Screenshot grounding data:
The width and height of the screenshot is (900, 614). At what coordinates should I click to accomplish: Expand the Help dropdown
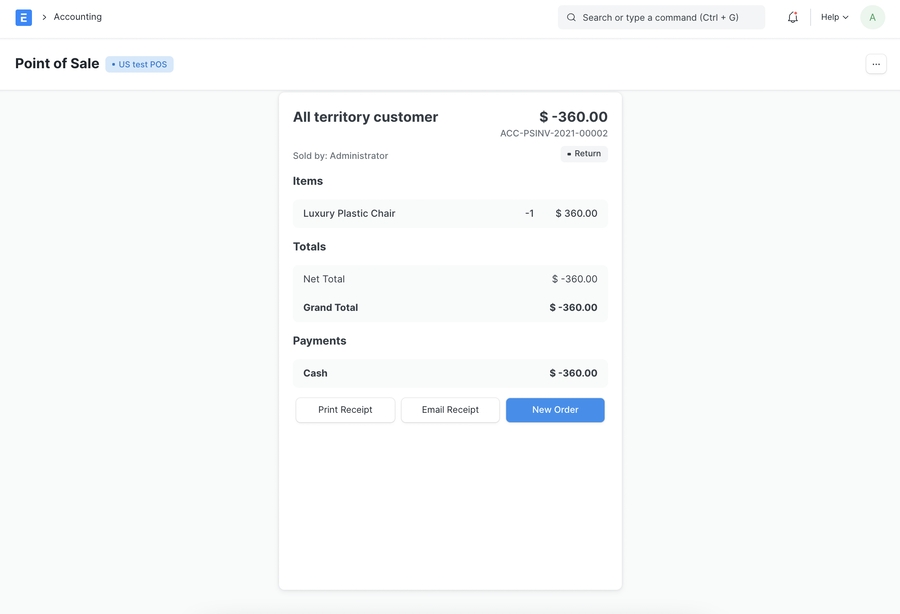tap(833, 16)
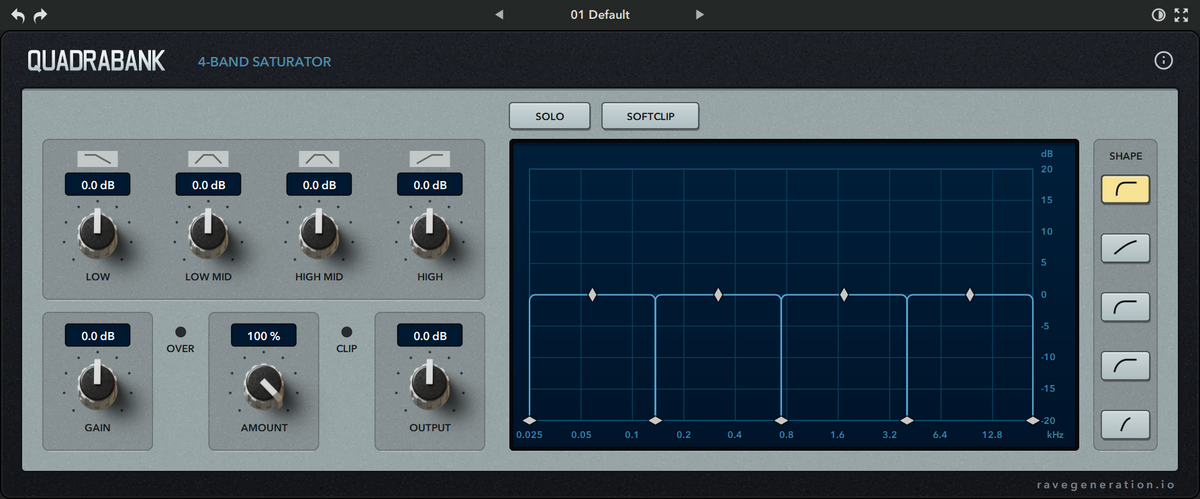Select the first highlighted saturation shape
Screen dimensions: 1200x499
1125,188
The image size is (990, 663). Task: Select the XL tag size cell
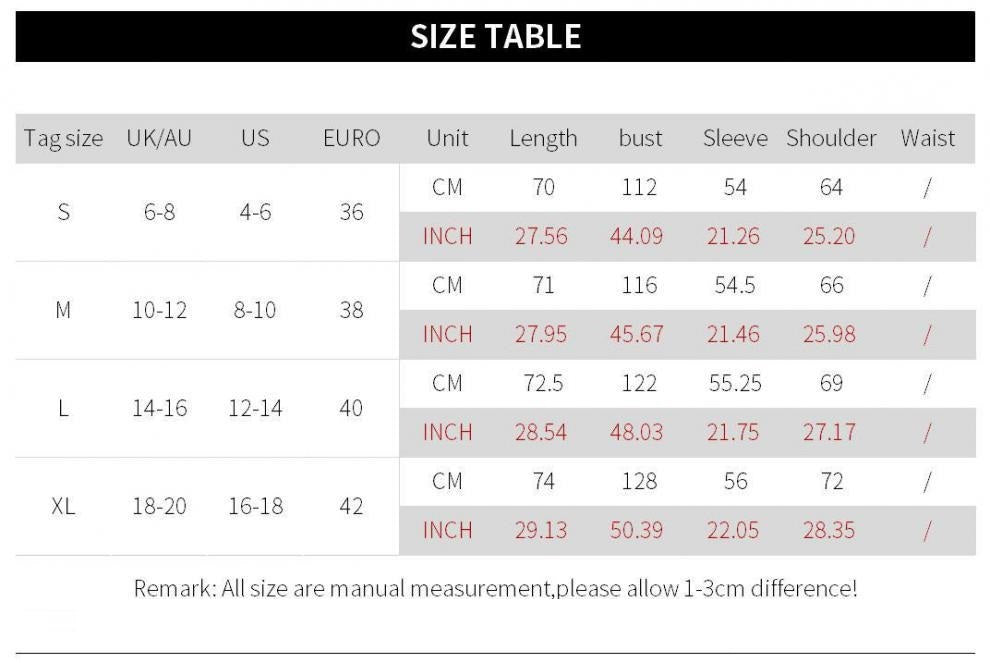[x=63, y=506]
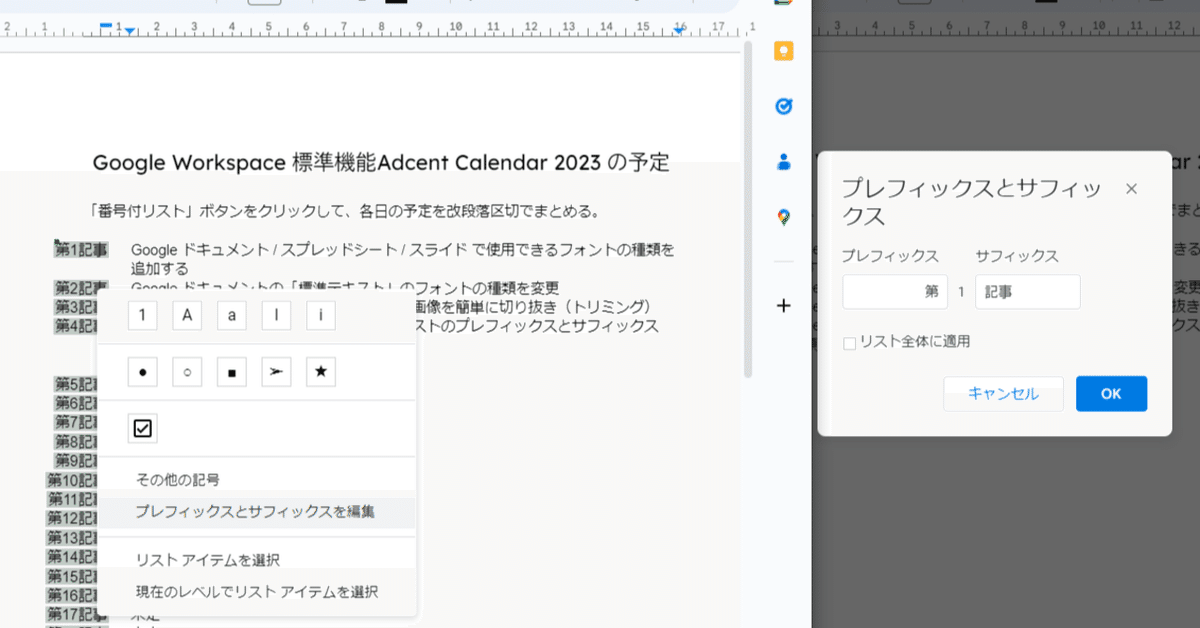Select the checkbox list style
The height and width of the screenshot is (628, 1200).
coord(142,427)
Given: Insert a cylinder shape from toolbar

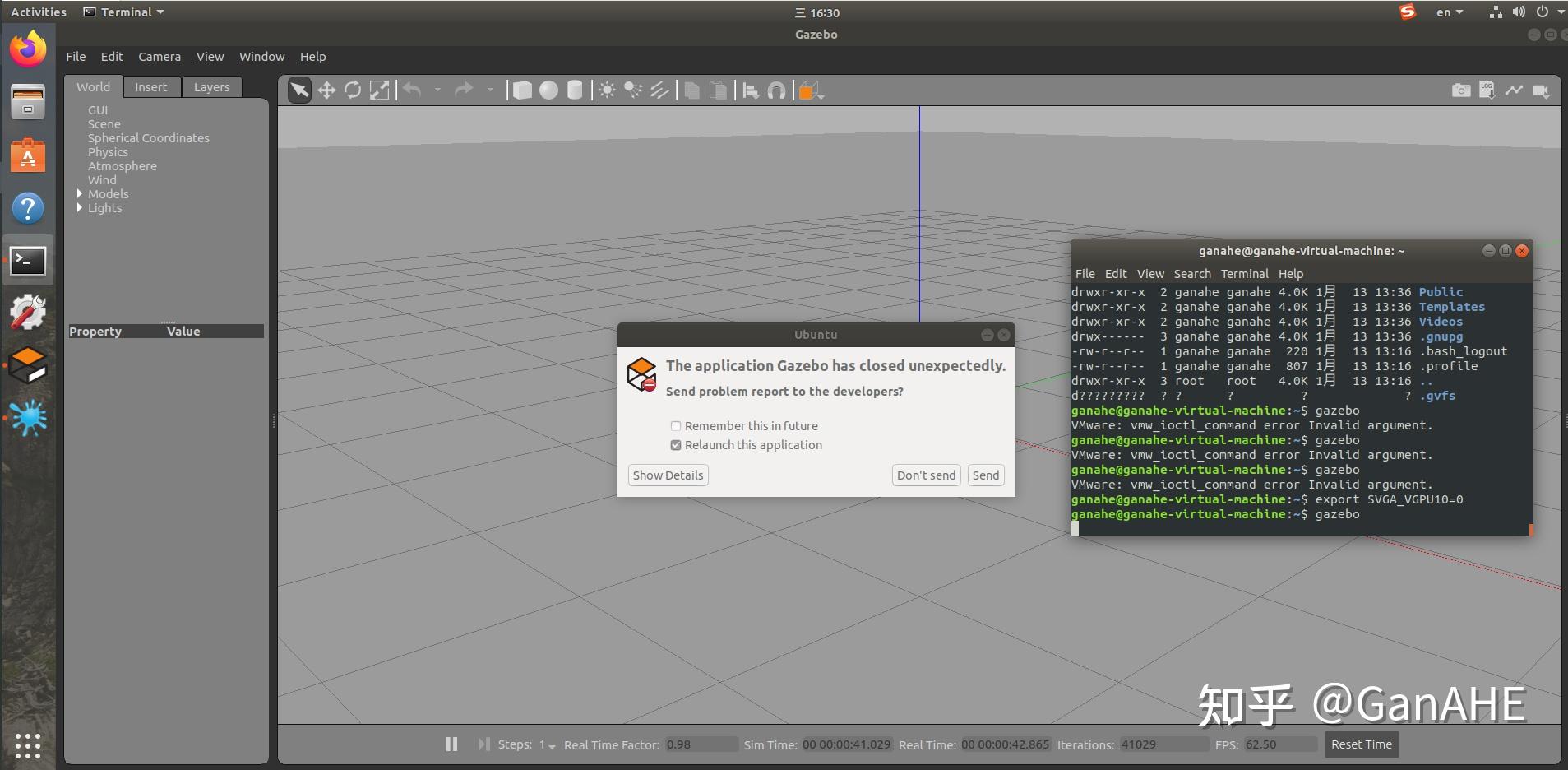Looking at the screenshot, I should [575, 90].
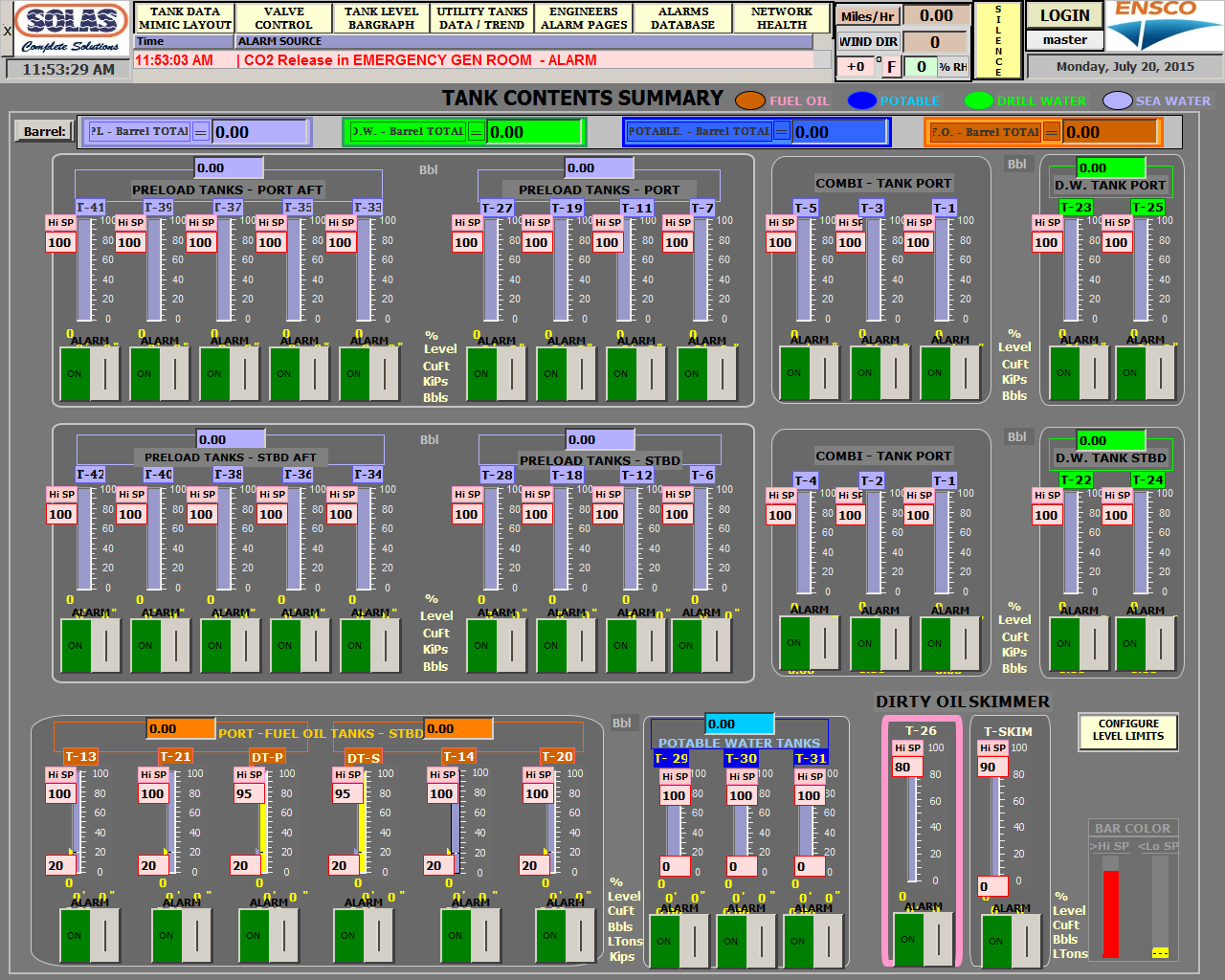Switch off the T-SKIM alarm toggle
The height and width of the screenshot is (980, 1225).
1011,941
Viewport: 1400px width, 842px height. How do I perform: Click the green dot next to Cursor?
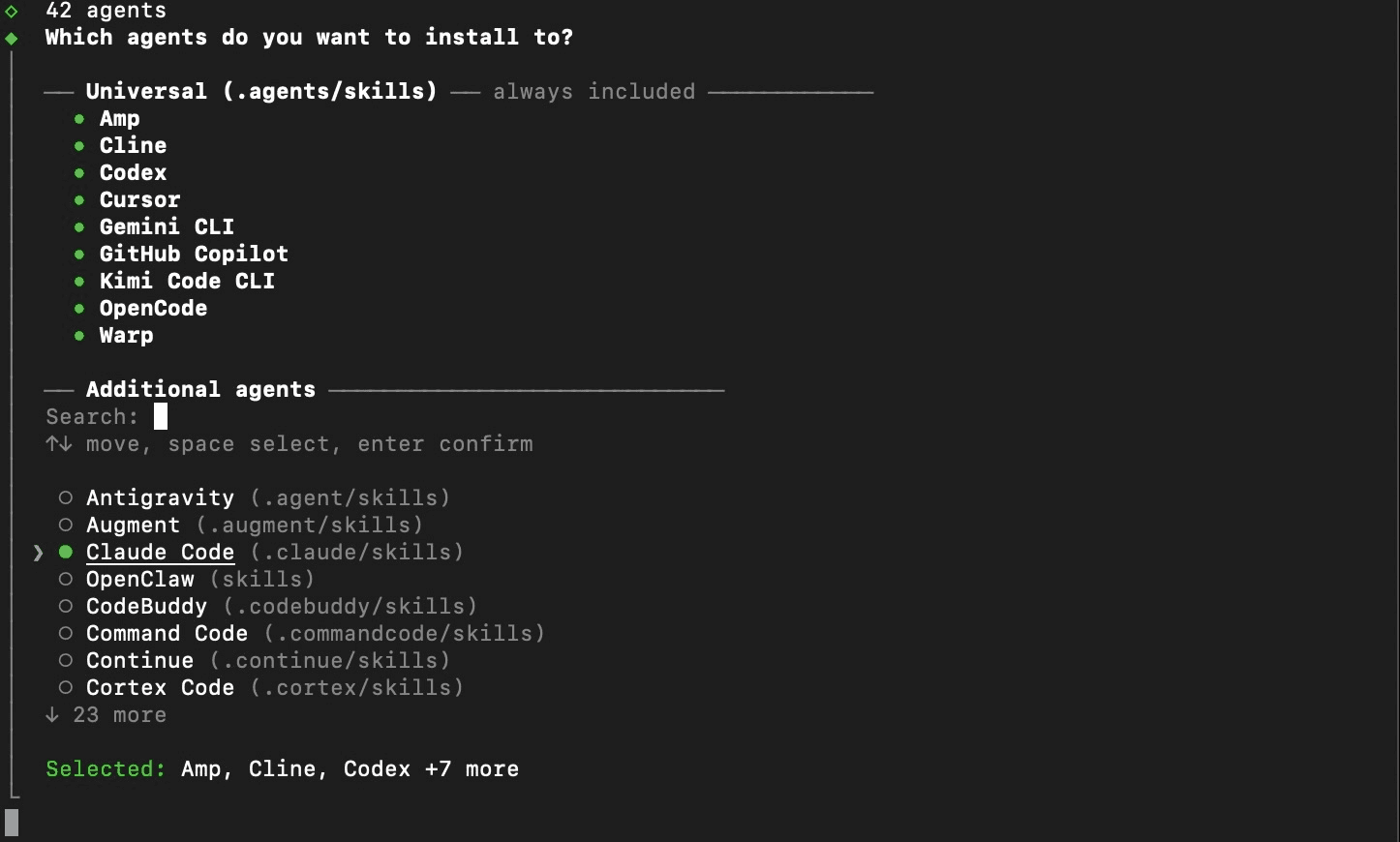pos(79,200)
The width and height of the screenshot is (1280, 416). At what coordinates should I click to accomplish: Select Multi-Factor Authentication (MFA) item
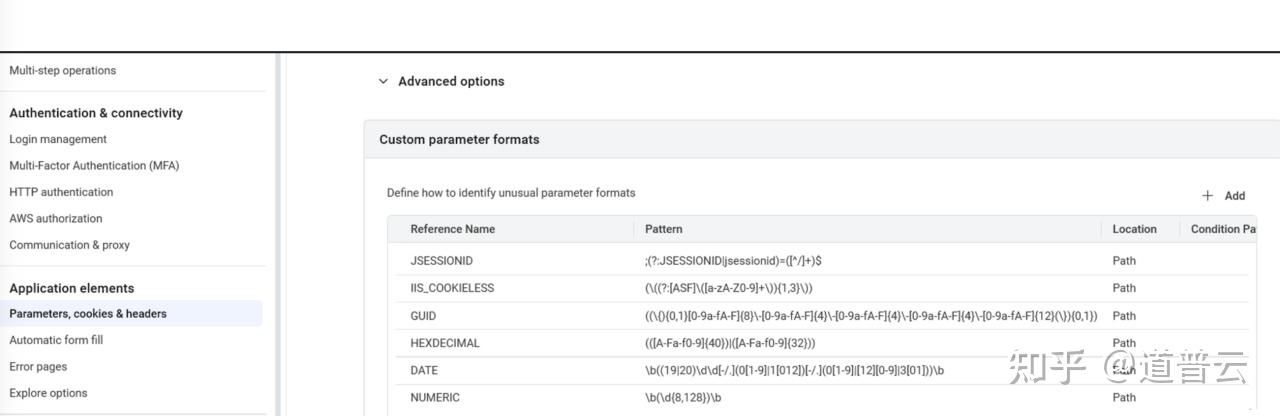point(94,166)
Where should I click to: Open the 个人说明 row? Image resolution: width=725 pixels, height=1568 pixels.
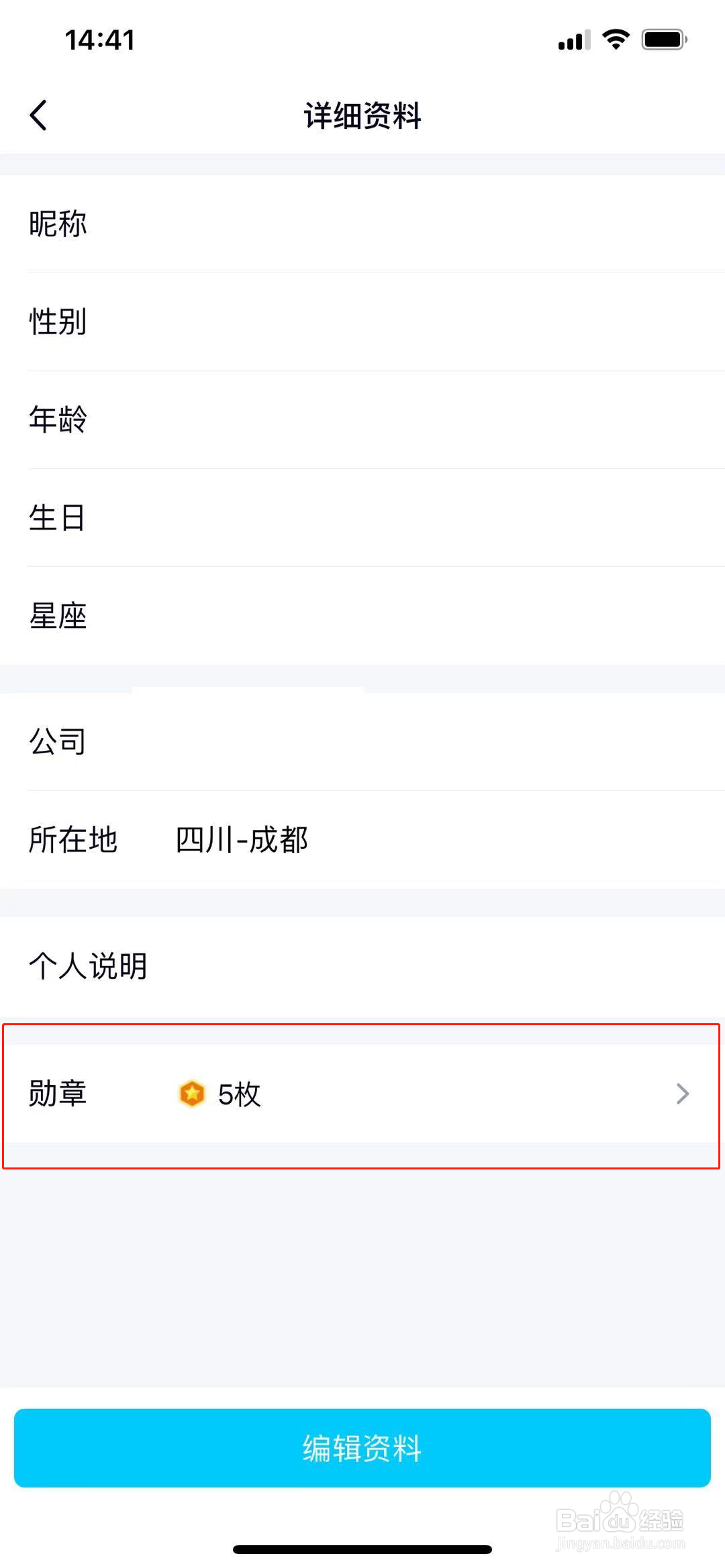(x=362, y=966)
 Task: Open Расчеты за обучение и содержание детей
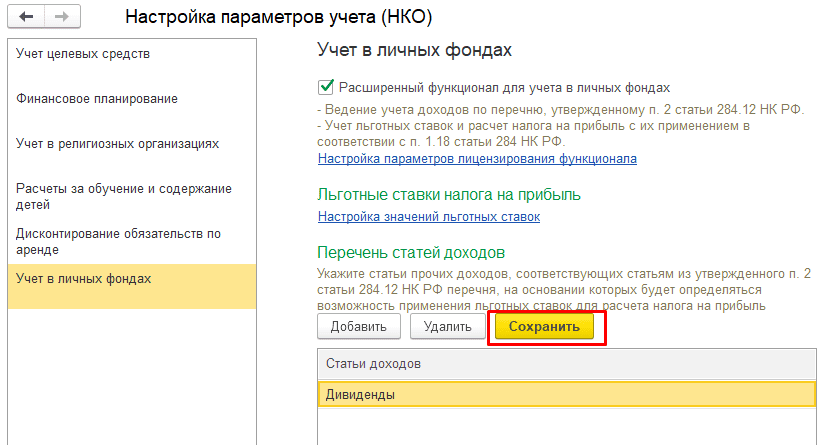(x=124, y=196)
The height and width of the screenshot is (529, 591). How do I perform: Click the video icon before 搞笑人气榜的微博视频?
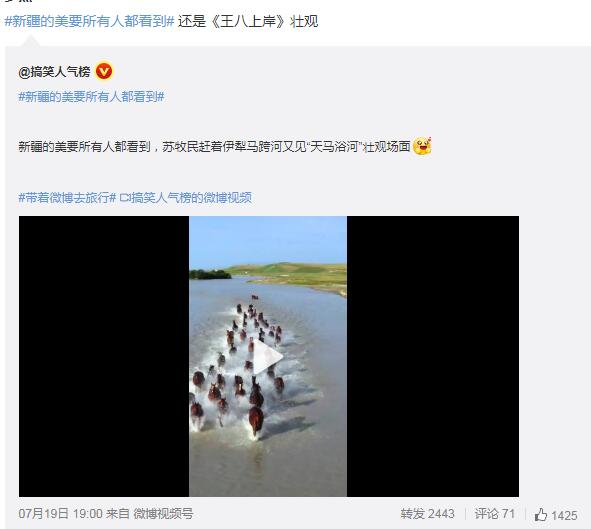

• **TASK DESCRIPTION**: Every line above is to be returned exactly, with its pictures removed.

• **RESULT FOR THIS EXERCISE**:
The width and height of the screenshot is (900, 614). At what coordinates should I click to accomplish: Expand the Help dropdown
tap(833, 16)
Select the first highlighted saturation shape
Screen dimensions: 1200x499
1125,188
The image size is (990, 663). Task: Select the XL tag size cell
[x=63, y=506]
Select the checkbox list style
The height and width of the screenshot is (628, 1200).
coord(142,427)
Given: Insert a cylinder shape from toolbar

Looking at the screenshot, I should [575, 90].
Switch off the T-SKIM alarm toggle
The height and width of the screenshot is (980, 1225).
1011,941
Viewport: 1400px width, 842px height. How do I perform: Click the green dot next to Cursor?
pos(79,200)
The width and height of the screenshot is (1280, 416). At what coordinates should I click to accomplish: Select Multi-Factor Authentication (MFA) item
point(94,166)
Where should I click to: Open the 个人说明 row? Image resolution: width=725 pixels, height=1568 pixels.
(x=362, y=966)
 Task: Open Расчеты за обучение и содержание детей
(x=124, y=196)
The height and width of the screenshot is (529, 591). How do I perform: Click the video icon before 搞笑人气榜的微博视频?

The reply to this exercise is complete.